Problem to solve — Here are some records. Print all of them exactly.

Exercise materials —

# # #

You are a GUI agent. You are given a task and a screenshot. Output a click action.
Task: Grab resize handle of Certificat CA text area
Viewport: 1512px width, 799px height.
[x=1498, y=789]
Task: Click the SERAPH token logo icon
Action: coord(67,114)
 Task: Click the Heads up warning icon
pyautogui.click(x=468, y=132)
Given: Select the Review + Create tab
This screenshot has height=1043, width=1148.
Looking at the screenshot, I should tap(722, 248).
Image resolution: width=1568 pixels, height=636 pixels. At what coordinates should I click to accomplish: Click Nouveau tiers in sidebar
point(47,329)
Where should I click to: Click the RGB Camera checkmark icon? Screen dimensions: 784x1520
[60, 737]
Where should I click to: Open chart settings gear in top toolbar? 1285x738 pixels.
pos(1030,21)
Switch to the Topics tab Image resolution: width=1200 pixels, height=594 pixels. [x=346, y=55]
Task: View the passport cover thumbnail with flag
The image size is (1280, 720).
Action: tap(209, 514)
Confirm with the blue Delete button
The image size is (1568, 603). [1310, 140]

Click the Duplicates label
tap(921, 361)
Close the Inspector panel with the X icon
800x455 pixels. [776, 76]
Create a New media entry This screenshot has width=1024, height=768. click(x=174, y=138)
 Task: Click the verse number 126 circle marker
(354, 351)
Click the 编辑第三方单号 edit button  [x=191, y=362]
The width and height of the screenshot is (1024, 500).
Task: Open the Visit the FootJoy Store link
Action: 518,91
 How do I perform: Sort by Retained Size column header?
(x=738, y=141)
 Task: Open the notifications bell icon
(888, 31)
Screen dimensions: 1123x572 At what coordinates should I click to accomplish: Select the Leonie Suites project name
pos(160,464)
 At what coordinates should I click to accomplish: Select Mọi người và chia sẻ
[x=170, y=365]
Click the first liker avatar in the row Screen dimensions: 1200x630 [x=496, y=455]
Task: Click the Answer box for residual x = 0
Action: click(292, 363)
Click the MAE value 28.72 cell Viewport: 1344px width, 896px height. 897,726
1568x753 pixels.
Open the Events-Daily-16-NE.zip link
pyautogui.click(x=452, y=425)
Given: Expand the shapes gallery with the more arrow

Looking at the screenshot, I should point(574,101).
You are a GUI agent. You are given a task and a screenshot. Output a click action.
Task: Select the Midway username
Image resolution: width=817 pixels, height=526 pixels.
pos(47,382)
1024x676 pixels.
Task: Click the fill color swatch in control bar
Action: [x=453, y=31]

# # #

Written solution —
You are a GUI agent. You are given a task and a screenshot. Output a click action.
Task: Grab resize handle of Certificat CA text area
Viewport: 1512px width, 799px height.
[x=1498, y=789]
Task: Click the SERAPH token logo icon
Action: coord(67,114)
 Task: Click the Heads up warning icon
pyautogui.click(x=468, y=132)
Given: Select the Review + Create tab
This screenshot has height=1043, width=1148.
Looking at the screenshot, I should tap(722, 248).
Image resolution: width=1568 pixels, height=636 pixels. At what coordinates should I click to accomplish: Click Nouveau tiers in sidebar
point(47,329)
Where should I click to: Click the RGB Camera checkmark icon? Screen dimensions: 784x1520
[60, 737]
Where should I click to: Open chart settings gear in top toolbar? 1285x738 pixels.
pos(1030,21)
Switch to the Topics tab Image resolution: width=1200 pixels, height=594 pixels. [x=346, y=55]
Task: View the passport cover thumbnail with flag
The image size is (1280, 720).
Action: tap(209, 514)
Confirm with the blue Delete button
The image size is (1568, 603). [1310, 140]

Click the Duplicates label
tap(921, 361)
Close the Inspector panel with the X icon
800x455 pixels. [776, 76]
Create a New media entry This screenshot has width=1024, height=768. click(x=174, y=138)
 Task: Click the verse number 126 circle marker
(354, 351)
Click the 编辑第三方单号 edit button  [x=191, y=362]
The width and height of the screenshot is (1024, 500).
Task: Open the Visit the FootJoy Store link
Action: 518,91
 How do I perform: Sort by Retained Size column header?
(x=738, y=141)
 Task: Open the notifications bell icon
(888, 31)
Screen dimensions: 1123x572 At what coordinates should I click to accomplish: Select the Leonie Suites project name
pos(160,464)
 At what coordinates should I click to accomplish: Select Mọi người và chia sẻ
[x=170, y=365]
Click the first liker avatar in the row Screen dimensions: 1200x630 [x=496, y=455]
Task: Click the Answer box for residual x = 0
Action: click(292, 363)
Click the MAE value 28.72 cell Viewport: 1344px width, 896px height. 897,726
1568x753 pixels.
Open the Events-Daily-16-NE.zip link
pyautogui.click(x=452, y=425)
Given: Expand the shapes gallery with the more arrow

Looking at the screenshot, I should point(574,101).
You are a GUI agent. You are given a task and a screenshot. Output a click action.
Task: Select the Midway username
Image resolution: width=817 pixels, height=526 pixels.
pos(47,382)
1024x676 pixels.
Task: Click the fill color swatch in control bar
Action: [x=453, y=31]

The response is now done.